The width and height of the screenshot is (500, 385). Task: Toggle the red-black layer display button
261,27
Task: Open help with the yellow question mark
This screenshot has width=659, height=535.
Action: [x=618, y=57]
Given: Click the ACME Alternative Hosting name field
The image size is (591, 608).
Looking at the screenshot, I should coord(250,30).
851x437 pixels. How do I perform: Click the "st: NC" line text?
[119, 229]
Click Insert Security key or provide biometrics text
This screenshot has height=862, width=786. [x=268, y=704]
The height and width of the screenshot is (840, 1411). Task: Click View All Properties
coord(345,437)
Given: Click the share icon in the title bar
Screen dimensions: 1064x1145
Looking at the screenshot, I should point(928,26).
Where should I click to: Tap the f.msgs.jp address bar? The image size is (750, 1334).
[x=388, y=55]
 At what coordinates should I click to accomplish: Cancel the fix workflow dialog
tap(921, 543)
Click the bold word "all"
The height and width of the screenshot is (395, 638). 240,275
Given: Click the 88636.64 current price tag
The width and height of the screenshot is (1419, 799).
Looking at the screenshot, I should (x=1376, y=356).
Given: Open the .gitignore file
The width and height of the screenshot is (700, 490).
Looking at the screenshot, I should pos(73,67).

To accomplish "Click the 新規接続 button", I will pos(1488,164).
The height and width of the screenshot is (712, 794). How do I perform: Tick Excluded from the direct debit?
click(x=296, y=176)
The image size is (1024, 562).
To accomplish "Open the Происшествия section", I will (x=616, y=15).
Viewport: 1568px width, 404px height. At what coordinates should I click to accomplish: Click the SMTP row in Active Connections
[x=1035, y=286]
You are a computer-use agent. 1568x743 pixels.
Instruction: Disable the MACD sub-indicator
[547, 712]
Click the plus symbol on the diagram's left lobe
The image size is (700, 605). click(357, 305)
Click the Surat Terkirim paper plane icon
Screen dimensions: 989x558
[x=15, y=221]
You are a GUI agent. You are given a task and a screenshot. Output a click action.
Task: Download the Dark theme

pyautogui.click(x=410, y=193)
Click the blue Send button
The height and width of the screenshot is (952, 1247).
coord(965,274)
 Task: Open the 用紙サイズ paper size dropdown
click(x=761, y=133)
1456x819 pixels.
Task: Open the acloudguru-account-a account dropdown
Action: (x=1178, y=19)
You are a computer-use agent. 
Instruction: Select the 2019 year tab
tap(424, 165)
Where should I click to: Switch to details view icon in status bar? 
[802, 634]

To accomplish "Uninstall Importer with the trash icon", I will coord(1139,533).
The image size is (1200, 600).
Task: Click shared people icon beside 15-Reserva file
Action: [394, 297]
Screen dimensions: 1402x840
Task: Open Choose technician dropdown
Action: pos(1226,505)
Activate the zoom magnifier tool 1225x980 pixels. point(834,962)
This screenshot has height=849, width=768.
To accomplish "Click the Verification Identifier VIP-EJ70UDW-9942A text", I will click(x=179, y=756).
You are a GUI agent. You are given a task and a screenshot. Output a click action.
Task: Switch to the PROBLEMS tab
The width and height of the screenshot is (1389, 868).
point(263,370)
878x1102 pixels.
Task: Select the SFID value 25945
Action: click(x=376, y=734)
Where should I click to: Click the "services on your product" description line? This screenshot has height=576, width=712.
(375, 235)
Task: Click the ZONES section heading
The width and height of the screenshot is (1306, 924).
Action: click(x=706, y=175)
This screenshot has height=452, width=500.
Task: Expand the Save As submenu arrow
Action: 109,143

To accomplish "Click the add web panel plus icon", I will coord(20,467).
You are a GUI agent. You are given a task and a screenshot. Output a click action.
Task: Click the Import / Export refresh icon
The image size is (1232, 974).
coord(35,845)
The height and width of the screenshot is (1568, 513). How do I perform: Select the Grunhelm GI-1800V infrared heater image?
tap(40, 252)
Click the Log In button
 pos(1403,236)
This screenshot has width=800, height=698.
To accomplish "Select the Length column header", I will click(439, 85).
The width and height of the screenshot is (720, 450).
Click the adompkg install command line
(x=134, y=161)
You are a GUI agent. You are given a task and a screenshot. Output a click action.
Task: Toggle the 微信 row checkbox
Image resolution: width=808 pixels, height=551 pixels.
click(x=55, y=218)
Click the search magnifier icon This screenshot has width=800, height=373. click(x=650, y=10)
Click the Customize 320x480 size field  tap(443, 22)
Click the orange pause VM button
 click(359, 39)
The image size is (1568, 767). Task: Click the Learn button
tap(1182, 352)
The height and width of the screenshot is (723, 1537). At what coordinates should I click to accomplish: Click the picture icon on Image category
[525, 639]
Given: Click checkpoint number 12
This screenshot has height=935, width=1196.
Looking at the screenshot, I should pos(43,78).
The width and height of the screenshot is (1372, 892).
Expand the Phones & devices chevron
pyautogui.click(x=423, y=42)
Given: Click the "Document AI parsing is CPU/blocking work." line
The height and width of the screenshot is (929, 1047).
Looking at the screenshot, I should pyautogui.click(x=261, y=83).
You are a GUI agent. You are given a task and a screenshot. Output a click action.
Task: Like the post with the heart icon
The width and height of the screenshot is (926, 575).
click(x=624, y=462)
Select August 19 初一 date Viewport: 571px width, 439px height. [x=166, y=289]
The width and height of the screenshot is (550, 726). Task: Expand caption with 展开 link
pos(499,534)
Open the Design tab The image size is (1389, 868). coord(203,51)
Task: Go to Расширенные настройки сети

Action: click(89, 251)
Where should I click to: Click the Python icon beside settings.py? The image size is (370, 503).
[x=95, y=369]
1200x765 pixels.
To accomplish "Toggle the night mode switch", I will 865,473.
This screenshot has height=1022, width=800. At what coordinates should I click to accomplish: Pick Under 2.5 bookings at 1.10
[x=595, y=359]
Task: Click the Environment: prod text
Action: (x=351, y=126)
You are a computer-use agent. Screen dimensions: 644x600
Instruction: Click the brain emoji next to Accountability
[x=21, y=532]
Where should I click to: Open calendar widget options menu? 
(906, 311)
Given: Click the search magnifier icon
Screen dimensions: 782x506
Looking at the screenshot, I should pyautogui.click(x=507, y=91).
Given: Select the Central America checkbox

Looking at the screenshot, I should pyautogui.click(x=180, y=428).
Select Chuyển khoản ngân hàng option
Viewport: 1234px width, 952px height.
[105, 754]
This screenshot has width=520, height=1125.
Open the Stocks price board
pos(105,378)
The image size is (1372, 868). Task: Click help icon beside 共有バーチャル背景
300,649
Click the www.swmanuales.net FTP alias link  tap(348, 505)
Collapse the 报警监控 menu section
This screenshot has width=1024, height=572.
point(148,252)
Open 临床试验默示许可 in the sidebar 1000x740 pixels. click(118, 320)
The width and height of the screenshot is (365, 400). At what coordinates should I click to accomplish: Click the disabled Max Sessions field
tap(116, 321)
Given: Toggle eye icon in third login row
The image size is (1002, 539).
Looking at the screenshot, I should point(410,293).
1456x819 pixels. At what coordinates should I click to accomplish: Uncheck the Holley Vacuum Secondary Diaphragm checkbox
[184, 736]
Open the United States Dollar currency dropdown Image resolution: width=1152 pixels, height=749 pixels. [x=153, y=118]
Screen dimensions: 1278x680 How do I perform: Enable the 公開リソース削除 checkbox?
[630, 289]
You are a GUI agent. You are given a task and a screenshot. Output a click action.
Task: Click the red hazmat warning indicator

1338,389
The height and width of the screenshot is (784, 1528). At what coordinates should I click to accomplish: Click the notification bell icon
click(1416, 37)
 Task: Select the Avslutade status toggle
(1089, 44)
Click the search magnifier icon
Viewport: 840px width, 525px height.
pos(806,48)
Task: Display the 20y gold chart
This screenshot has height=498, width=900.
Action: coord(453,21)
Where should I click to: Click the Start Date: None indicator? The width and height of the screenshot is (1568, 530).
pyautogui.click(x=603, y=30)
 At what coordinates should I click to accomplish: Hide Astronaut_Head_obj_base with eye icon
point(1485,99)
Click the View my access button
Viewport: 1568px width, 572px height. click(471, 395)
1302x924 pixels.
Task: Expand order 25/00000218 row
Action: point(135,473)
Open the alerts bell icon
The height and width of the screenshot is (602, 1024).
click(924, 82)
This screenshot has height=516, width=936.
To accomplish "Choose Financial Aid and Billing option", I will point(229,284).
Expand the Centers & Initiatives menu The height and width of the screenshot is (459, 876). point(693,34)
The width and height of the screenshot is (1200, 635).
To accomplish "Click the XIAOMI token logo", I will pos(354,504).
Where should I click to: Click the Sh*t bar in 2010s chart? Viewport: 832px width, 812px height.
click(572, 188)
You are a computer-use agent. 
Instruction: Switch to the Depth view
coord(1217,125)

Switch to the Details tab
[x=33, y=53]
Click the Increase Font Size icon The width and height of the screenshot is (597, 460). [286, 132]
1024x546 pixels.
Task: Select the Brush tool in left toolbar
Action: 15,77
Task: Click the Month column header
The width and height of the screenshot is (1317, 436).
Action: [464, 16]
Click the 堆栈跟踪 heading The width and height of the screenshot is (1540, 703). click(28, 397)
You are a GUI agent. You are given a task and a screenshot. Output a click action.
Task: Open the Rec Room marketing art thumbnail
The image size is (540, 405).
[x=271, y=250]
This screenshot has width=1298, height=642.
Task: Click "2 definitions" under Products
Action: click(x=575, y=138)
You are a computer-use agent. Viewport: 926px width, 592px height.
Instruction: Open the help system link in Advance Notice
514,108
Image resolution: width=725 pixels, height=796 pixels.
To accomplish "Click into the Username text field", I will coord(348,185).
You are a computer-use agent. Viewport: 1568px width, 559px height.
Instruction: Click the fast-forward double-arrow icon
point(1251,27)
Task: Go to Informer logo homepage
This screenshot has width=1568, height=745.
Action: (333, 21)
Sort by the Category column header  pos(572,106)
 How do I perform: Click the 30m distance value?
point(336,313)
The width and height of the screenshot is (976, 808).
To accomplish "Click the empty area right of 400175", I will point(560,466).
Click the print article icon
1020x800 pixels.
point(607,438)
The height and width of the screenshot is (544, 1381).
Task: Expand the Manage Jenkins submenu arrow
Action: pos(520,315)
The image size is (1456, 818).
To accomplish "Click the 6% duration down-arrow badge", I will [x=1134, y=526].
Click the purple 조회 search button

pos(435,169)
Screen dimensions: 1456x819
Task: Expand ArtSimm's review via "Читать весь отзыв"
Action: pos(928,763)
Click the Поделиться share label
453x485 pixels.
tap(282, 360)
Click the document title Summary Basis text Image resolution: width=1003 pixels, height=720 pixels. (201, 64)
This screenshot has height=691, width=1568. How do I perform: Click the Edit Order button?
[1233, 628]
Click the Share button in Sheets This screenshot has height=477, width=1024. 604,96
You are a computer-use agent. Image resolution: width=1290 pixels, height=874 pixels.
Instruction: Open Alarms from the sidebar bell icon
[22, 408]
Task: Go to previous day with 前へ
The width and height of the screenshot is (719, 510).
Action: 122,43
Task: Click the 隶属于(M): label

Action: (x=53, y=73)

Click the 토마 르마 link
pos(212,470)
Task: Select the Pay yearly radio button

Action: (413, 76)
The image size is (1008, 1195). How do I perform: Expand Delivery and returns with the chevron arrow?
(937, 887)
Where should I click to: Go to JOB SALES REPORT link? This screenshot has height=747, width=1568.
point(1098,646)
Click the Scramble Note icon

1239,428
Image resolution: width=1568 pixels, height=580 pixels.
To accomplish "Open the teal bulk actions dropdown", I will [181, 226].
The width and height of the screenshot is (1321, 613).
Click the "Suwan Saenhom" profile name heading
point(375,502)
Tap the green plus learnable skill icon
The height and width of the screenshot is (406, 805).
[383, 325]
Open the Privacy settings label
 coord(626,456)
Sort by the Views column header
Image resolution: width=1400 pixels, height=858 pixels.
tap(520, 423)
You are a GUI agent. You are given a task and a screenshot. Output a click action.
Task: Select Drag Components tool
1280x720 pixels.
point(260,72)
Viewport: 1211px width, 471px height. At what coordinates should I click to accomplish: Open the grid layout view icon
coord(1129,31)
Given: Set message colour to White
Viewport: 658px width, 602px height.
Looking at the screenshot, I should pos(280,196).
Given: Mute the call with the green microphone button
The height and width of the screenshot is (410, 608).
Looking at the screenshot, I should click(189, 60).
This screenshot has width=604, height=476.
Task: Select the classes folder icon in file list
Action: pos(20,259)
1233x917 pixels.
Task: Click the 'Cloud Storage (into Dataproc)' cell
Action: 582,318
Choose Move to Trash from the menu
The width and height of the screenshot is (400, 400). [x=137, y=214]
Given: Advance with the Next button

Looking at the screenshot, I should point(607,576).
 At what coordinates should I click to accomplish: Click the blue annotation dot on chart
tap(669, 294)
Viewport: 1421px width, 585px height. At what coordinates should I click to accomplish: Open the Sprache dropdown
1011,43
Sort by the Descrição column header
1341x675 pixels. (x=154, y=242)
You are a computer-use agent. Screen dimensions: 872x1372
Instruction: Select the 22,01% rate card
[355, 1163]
━━━━━━━━━━━━━━━━━━━━
--- THE PROBLEM ---
Put the material from the line with "Task: Select the Pay yearly radio button" to the line with "will [181, 226]." into a two-column CSV with the header input_text,output_text. Each row should pair a piece of text with the answer given for it, with each value in its own quoted field and line breaks replaced by spaces.

--- CORRECT RESULT ---
input_text,output_text
"Task: Select the Pay yearly radio button","Action: (413, 76)"
"The image size is (1008, 1195). How do I perform: Expand Delivery and returns with the chevron arrow?","(937, 887)"
"Where should I click to: Go to JOB SALES REPORT link? This screenshot has height=747, width=1568.","point(1098,646)"
"Click the Scramble Note icon","1239,428"
"Image resolution: width=1568 pixels, height=580 pixels. To accomplish ""Open the teal bulk actions dropdown"",","I will [181, 226]."